Data for analysis:
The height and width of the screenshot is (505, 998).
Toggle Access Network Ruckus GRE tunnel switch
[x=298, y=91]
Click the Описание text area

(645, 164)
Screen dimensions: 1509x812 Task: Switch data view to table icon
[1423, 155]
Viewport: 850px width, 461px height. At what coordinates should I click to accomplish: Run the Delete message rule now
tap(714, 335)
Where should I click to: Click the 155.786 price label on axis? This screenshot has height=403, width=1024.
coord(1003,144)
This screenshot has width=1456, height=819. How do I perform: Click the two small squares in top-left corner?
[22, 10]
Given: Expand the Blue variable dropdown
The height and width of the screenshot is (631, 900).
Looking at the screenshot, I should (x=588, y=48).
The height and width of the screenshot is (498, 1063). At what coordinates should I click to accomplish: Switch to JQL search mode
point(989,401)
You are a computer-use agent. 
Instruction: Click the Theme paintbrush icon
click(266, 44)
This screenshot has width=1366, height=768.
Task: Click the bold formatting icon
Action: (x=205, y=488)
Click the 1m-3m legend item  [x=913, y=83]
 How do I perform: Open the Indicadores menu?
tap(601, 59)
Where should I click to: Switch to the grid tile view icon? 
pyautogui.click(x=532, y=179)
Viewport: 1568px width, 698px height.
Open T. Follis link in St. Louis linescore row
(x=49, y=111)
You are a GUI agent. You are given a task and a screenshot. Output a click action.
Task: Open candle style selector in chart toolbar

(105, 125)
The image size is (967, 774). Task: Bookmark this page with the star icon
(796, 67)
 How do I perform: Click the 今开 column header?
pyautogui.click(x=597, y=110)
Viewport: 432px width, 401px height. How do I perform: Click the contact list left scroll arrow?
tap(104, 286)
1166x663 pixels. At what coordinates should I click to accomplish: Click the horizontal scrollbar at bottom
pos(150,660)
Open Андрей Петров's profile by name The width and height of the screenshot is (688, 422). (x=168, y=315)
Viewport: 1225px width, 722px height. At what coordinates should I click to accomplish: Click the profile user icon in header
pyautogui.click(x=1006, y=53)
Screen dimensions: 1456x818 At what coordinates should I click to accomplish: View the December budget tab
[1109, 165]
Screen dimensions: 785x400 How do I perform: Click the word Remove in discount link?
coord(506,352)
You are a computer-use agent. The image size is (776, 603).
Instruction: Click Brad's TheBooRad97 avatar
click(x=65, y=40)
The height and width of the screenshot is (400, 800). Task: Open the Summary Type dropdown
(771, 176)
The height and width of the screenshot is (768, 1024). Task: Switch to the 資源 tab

Description of the task:
List the lines of the records where "agent" occurs.

Response:
You are a computer-use agent. 
You are a GUI agent. You are given a task and a screenshot. Output a click action.
You are a computer-use agent. The image size is (776, 603).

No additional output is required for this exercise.